Russella Karolka kojarzysz? Albo Józka Rutherforda? Jak to tam było z tym wyliczaniem dni przyjścia Pana? ile razy już miał przyjść i nie przyszedł?
" przyszła kryska na matyska "
Czekaj, tatka, latka :D
 

benjamin.szot

Nowicjusz
Dołączył
17 Maj 2012
Posty
555
Punkty reakcji
1
Jak na razie to ściemę wciska ludziom kler od 1600 lat ! A przepowiednia Malachiasza - arcybiskupa Armagh uznanego przez kościół rzymski za świętego - to jeden z nielicznych przypadków, który się katolikom sprawdza, więc się nie dziwię, że wzbudza wśród nich przerażenie i zgrozę. Dla nich wybór czarnego papieża = koniec świata !
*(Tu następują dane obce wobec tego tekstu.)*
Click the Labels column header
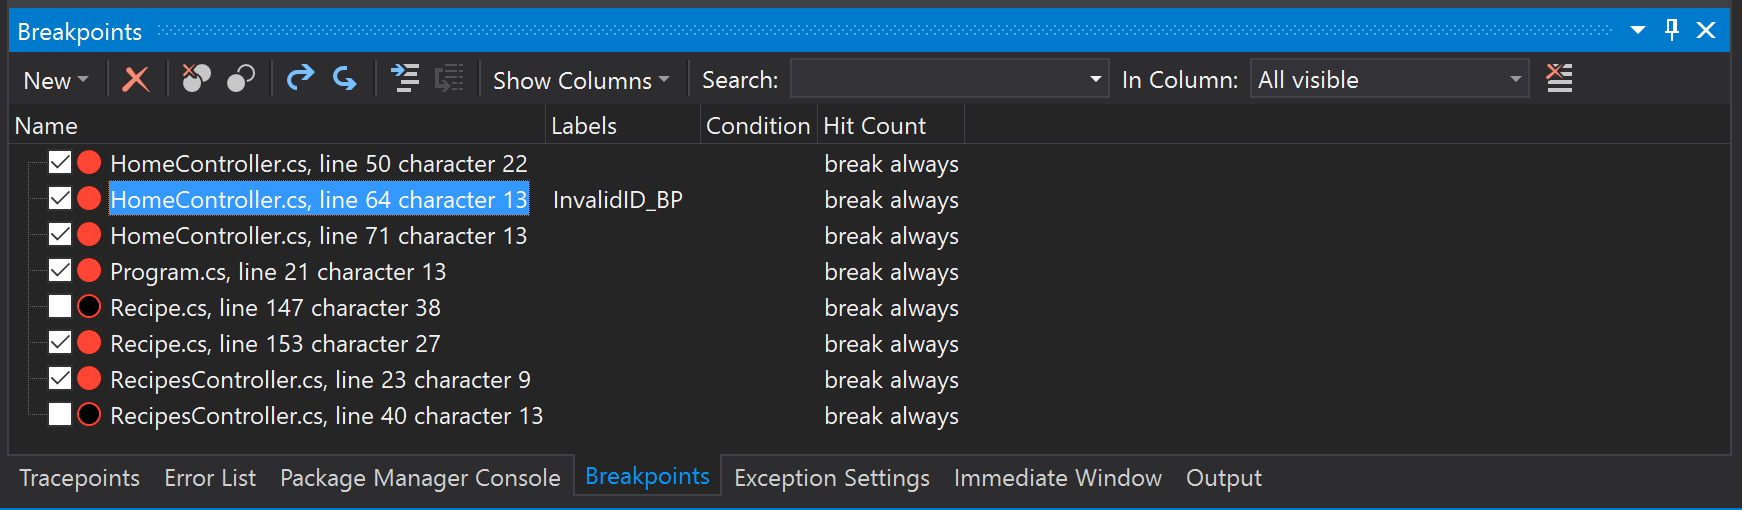 tap(584, 126)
A jeśli chodzi o tych którzy wątpią, że Bóg ma swoich świadków głoszących Słowo Boże - to polecam by przeczytali : proroctwo Izajasza 43 : 10, 21; 1 list do Koryntian 15 : 15; Apokalipsa 3 : 14. Kogo Jehowah Bóg Wszechmocny uznaje za swego świadka - z całą pewnością nie zależy od ludzkiego osądu.
 

Rosalie

stara wiedźma
Dołączył
23 Luty 2009
Posty
6 045
Punkty reakcji
425
Miasto
.
No żesz co za upartość :D człowieku, znam rzeszę katolików i nie słysząłam,zeby którys myślal wg schematu:
wybór czarnego papieża = koniec świata !
Ściemę wciska kler, ściemę wciskają Jehowi, każdy może sobie wciskac ściemę do woli, do bólu, ile mu sie żywnie podoba. jak ktoś wierzy prawdziwie i cedzi ściemę przez sito Pisma Świętego - nie zbłądzi i nie masz się o co tak pienić ;)
Kogo Jehowah Bóg Wszechmocny uznaje za swego świadka - z całą pewnością nie zależy od ludzkiego osądu.
więc jakim prawem nazywacię sie "świadkami Jehowy"? Wg tego cytatu jesteście bluźniercami :]
miło strzelac sobie w stopę?
:D
A propos Malachiasza jeszcze - to, ze Jan Ewangelista jest świętym, a jego Apokalipsa jest skladową Pisma Świętego, nie oznacza że katole i nie-katole biorą ją sobie literalnie i wierzą,że będzie dokładnie tak Jaśko napisał. Litości. Żeś tak się uparł na tego Malachiasz,a nie wiesz podstawowej rzeczy, mianowicie tego,że nie ma pewności co do autentyczności świstka z przepowiednią. Ktoś coś znalazł, ale nikt nie mówi,ze na stówe to jest orginalne pismo Malachiasza i że trzeba w nie wierzyć, bo jak nie to piekło.
Tak wiesz, z polskiego na nasze Ci musze przetłumaczać, bo widze że nie czaisz bazy, Beniu ;)
 

benjamin.szot

Nowicjusz
Dołączył
17 Maj 2012
Posty
555
Punkty reakcji
1
kto tu nie czai ? jeśli chodzisz w sutannie to się nie dziwię, że taki pokrętny komentarz się znalazł w odpowiedzi na to co napisałem. To dosyć typowe dla takich ludzi - uciekają od tematu i próbują odwrócić uwagę, kwestionując same źródło informacji. Nie mogą jednak zaprzeczyć, że to ich święty wypowiedział taką przepowiednię, na którą sami się powoływali przy wyborze Jana Pawła II. Więc teraz co - niewygodne, bo ich przepowiednia mówi o końcu świata od którego chcieliby uciec ? Nie da rady !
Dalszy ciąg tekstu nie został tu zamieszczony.